== Problem ==
Collect every line below that contains the word "profile".
(Beginning of Material supplied)
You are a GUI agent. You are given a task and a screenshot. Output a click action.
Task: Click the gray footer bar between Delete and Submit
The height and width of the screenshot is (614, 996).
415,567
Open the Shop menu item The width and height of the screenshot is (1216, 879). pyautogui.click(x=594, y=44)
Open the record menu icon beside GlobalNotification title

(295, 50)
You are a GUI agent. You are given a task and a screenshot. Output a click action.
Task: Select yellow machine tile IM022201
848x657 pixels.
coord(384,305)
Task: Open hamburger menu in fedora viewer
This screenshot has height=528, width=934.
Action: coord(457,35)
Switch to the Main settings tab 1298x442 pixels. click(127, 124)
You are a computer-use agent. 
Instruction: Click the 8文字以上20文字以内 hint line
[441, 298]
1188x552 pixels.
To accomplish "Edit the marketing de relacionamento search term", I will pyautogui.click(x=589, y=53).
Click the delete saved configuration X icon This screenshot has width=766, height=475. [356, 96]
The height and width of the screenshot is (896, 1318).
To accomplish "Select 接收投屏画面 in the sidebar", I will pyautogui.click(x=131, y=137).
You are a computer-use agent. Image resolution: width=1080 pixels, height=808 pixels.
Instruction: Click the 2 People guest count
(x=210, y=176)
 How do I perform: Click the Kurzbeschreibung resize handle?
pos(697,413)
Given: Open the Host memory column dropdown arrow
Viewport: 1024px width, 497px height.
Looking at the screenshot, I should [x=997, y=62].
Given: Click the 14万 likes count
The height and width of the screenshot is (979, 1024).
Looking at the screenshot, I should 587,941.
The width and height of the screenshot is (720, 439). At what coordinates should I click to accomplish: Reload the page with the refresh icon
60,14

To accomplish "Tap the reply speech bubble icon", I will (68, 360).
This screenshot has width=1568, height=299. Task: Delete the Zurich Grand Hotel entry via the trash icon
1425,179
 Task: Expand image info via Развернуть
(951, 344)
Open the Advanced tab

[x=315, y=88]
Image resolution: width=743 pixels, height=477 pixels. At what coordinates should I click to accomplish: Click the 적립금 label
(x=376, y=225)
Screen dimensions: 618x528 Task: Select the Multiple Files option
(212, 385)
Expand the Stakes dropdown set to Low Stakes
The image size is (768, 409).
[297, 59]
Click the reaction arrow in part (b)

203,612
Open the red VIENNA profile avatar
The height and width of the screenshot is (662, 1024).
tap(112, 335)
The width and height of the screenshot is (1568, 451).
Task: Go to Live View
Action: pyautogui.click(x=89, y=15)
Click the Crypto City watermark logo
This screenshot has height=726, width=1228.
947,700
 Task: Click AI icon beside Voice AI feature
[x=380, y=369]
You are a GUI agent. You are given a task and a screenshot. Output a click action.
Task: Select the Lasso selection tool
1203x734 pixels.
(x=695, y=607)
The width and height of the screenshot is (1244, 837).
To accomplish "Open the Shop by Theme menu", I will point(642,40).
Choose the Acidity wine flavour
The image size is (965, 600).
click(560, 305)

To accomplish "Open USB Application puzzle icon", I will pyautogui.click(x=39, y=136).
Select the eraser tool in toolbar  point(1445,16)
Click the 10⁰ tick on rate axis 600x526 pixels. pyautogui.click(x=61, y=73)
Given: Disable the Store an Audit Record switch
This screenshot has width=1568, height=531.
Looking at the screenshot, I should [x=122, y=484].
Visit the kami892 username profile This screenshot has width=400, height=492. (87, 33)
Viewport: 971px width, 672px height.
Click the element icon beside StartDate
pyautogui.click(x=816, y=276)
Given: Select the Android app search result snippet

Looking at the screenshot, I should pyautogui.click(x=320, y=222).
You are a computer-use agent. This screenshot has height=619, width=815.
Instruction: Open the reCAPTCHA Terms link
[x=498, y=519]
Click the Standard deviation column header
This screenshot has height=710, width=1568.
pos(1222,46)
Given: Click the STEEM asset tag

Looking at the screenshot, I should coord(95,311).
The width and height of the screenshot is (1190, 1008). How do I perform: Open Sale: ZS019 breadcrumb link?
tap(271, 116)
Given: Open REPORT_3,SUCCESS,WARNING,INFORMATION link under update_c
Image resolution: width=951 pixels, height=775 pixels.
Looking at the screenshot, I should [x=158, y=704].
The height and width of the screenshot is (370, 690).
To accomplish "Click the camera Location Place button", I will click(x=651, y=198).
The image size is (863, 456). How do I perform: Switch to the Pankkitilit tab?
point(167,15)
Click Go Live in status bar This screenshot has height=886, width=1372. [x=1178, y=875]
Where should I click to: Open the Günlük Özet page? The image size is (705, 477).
(End of Material supplied)
== Answer to this task ==
Open the red VIENNA profile avatar
Visit the kami892 username profile This screenshot has width=400, height=492. (87, 33)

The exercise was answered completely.